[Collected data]
=====

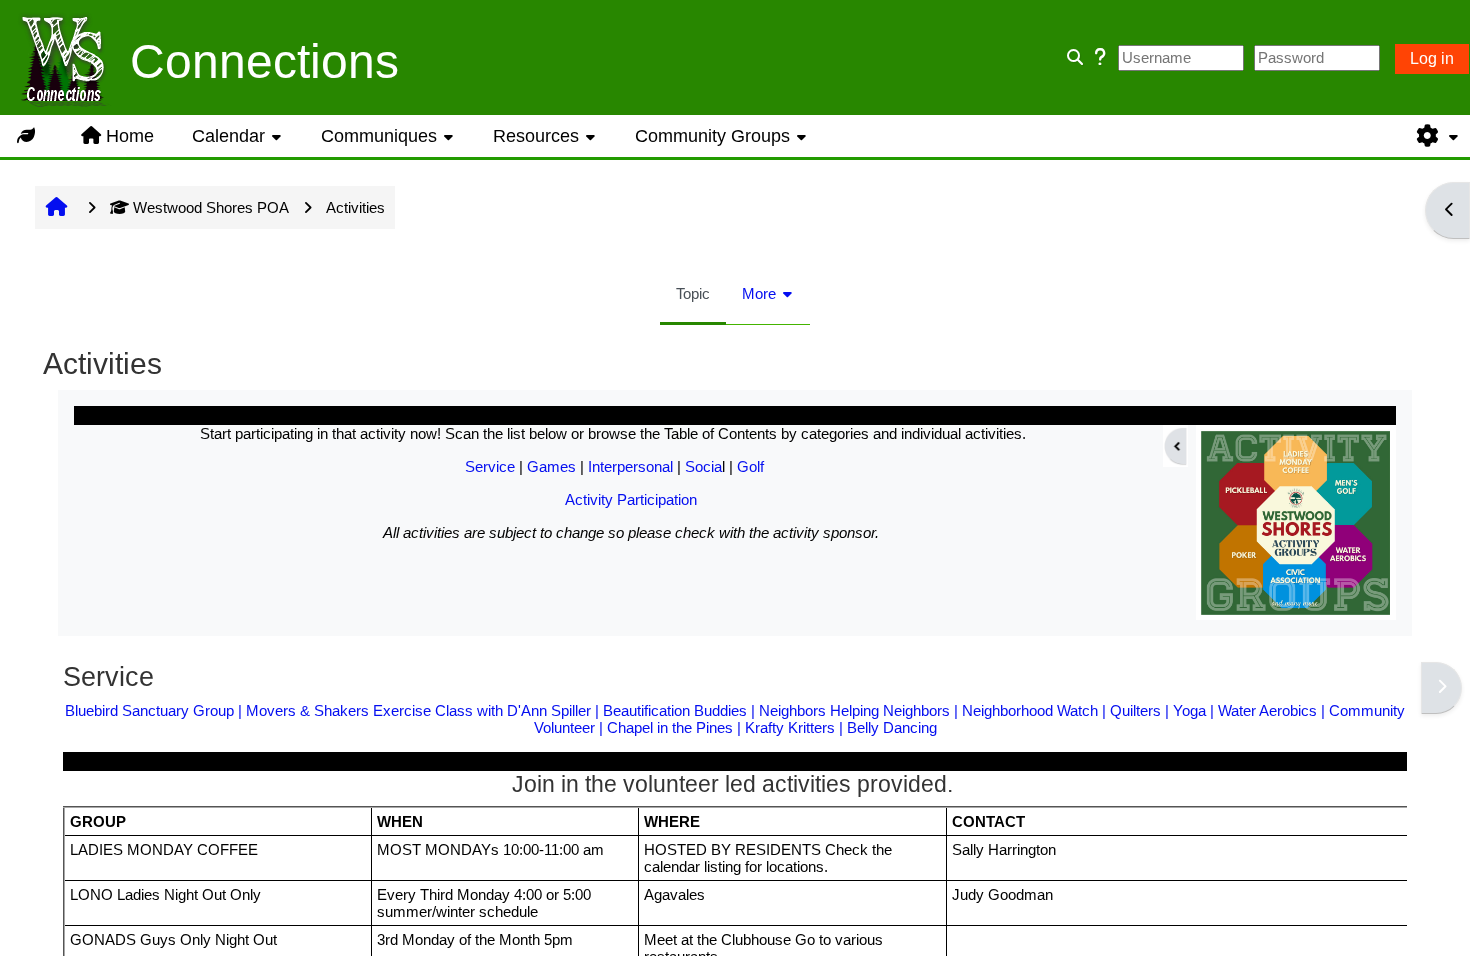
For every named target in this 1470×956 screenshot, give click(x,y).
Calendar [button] (228, 136)
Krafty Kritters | (796, 727)
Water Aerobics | (1273, 710)
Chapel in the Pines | (676, 727)
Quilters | (1141, 710)
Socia (703, 466)
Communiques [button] (379, 136)
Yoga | (1195, 710)
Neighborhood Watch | (1036, 710)
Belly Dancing (892, 727)
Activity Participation (631, 499)
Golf (750, 466)
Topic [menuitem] (693, 293)
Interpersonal (630, 466)
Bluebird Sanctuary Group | (155, 710)
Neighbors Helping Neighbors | (860, 710)
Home (130, 136)
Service (490, 466)
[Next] (1441, 688)
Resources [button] (536, 136)
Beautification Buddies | (681, 710)
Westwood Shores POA (211, 207)
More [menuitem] (759, 293)
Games (551, 466)
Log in (1432, 58)
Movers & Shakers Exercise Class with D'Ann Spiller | (424, 710)
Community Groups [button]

=====

▶ **WHAT TO DO**
Each line above is to be copied verbatim. Drop any image from the copy.

▶ **ANSWER TO THIS EXERCISE**
For every named target in this 1470×956 screenshot, give click(x,y).
Calendar [button] (228, 136)
Krafty Kritters | (796, 727)
Water Aerobics | (1273, 710)
Chapel in the Pines | (676, 727)
Quilters | (1141, 710)
Socia (703, 466)
Communiques [button] (379, 136)
Yoga | (1195, 710)
Neighborhood Watch | (1036, 710)
Belly Dancing (892, 727)
Activity Participation (631, 499)
Golf (750, 466)
Topic [menuitem] (693, 293)
Interpersonal (630, 466)
Bluebird Sanctuary Group | (155, 710)
Neighbors Helping Neighbors | (860, 710)
Home (130, 136)
Service (490, 466)
[Next] (1441, 688)
Resources [button] (536, 136)
Beautification Buddies | (681, 710)
Westwood Shores POA (211, 207)
More [menuitem] (759, 293)
Games (551, 466)
Log in (1432, 58)
Movers & Shakers Exercise Class with D'Ann Spiller | (424, 710)
Community Groups [button]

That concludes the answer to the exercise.